QUOTED PASSAGE:
--------------------------------
October 24, 2006, 1:19 AM by Sirius_Grey to chairmansteve
I think there should be a 6 added on to that list, but in reality, it's just the combination of the 5 you've already listed. That problem being that the PSP is not a true handheld. It's a portable home console.

It's not just the hardware that's part of this problem. It's the software too. Most PSP games are just console games and not handheld games in design and playability. To me this is the lingering reason that PSP games don't sell well.

A substantial price cut will obviously move hardware. But in the end, as long as portable home console games are being made for the PSP instead of true handheld games, its software sales will never rise well enough to support sustained growth.

Case in point: even when the PSP was selling neck and neck with the DS in North America, PSP software sales were always lackluster. This is despite better graphics, more development money, better average ratings in the media, good looks, and media capabilities. The PSP is failing because Sony didn't know that there is much more to making a handheld game than simply shoving a console game into a portable format (Yes, I know that Nintendo games are cannabalising 3rd party sales, but that doesn't explain the PSP's software troubles).
--------------------------------
RECORDED DATA:

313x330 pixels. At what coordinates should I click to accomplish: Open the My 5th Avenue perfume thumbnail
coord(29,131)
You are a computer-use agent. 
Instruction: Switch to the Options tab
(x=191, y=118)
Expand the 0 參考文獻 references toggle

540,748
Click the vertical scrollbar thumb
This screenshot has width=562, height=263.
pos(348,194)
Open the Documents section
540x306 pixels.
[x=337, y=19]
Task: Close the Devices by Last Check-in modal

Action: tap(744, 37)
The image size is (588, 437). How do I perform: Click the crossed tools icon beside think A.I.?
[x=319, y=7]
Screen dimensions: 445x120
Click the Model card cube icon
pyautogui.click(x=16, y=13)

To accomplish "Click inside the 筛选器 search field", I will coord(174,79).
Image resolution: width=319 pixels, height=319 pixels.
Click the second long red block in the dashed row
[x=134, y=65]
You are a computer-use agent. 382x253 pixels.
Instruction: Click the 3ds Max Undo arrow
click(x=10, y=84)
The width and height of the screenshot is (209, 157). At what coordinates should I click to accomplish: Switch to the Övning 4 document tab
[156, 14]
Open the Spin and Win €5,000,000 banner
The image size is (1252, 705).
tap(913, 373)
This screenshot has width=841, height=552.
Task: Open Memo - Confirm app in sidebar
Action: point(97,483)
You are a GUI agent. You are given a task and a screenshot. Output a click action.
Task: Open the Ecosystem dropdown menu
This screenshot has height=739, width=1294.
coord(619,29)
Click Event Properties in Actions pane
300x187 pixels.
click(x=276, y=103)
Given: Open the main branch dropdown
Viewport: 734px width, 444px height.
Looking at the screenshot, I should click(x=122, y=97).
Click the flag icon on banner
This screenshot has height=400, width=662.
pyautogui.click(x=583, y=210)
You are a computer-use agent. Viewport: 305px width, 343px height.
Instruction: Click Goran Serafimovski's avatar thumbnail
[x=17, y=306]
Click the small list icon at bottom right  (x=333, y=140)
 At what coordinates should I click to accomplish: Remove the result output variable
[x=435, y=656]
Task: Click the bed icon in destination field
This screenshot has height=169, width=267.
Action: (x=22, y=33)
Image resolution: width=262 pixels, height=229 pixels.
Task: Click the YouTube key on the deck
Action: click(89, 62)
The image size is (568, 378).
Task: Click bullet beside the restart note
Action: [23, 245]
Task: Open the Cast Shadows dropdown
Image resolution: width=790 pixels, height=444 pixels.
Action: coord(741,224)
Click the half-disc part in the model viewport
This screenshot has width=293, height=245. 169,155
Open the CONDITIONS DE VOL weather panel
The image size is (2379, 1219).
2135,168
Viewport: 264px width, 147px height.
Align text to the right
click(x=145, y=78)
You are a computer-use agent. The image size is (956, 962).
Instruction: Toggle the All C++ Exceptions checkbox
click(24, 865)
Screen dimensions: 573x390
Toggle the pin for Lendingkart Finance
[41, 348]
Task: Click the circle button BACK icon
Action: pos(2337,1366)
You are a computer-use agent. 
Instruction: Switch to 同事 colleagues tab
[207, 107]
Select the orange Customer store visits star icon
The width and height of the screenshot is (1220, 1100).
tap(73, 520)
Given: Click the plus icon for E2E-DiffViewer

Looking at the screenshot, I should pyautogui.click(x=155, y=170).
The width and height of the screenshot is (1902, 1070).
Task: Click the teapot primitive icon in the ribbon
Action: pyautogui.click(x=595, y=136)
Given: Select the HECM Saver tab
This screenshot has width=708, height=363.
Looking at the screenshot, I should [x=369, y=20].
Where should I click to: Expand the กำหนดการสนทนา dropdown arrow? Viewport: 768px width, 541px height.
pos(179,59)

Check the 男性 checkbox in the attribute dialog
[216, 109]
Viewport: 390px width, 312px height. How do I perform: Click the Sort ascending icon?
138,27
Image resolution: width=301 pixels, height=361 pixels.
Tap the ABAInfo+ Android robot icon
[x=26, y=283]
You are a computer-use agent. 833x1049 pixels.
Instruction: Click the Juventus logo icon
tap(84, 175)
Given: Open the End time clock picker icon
--------------------------------
EXERCISE SET:
**a)** Answer these from the forum post about the PSP:
(i) What does the writer say the PSP is, rather than a true handheld?
(ii) What does the writer say a substantial price cut will obviously do?
(iii) How does the writer describe PSP software sales when the PSP was selling neck and neck with the DS in North America?
**b)** Reproduce verbatim the part of the forum post about the PSP starting with "It's not just" and going on through "support sustained growth.".

TASK-BY-TASK OUTPUTS:
**a)**
(i) A portable home console.
(ii) Move hardware.
(iii) Always lackluster.

**b)**
It's not just the hardware that's part of this problem. It's the software too. Most PSP games are just console games and not handheld games in design and playability. To me this is the lingering reason that PSP games don't sell well.

A substantial price cut will obviously move hardware. But in the end, as long as portable home console games are being made for the PSP instead of true handheld games, its software sales will never rise well enough to support sustained growth.